# Extrait du document

Nacer Djabi

Sociologue, universitaire et chercheur au Cread (Centre de recherche en économie appliquée pour le développement)

Publié le 11 septembre 2005 Lecture : 3 minutes.

Jeune Afrique/l’intelligent : Comment vivent les jeunes en Algérie ?
Nacer Djabi : Il y a plusieurs catégories de jeunes. Vous avez ceux qui prennent leurs vacances à l’étranger, les fils de la nomenklatura ou les nouveaux riches. Beaucoup de ces derniers ont profité du dysfonctionnement économique de la fin des années 1980. Cette jeunesse dorée s’oppose aux jeunes issus des classes moyennes et populaires. La majorité de ces derniers travaille dur tout l’été. Ils ne bronzent pas ou alors en vendant des beignets et autres bricoles sur les plages. Et puis, il y a les jeunes ruraux qui voient beaucoup de choses grâce à la parabole mais ne profitent de rien. Ceux-là sont au café du matin jusqu’au soir. Il n’y a rien à faire pour eux.

# Données fournies
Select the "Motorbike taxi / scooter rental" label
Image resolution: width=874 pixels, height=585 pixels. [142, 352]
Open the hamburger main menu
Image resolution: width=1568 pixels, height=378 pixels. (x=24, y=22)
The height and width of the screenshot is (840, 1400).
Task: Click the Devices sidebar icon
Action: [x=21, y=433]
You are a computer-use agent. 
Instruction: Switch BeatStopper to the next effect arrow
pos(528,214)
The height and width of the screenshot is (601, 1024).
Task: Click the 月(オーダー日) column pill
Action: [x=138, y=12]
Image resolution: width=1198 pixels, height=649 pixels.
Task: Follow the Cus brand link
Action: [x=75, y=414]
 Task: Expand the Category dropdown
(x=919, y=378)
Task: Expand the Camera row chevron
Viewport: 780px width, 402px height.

# Votre objectif
Répondez à ces questions sur l'entretien avec Nacer Djabi.
(a) Dans quel centre de recherche Nacer Djabi est-il chercheur ?
(b) De quel phénomène, et à quelle époque, beaucoup de nouveaux riches ont-ils profité ?
(c) Où les jeunes ruraux passent-ils leurs journées ?
Appuyez-vous uniquement sur l'entretien.

# Réponse rédigée
(a) Il est chercheur au Cread, le Centre de recherche en économie appliquée pour le développement.
(b) Ils ont profité du dysfonctionnement économique de la fin des années 1980.
(c) Ils sont au café du matin jusqu'au soir.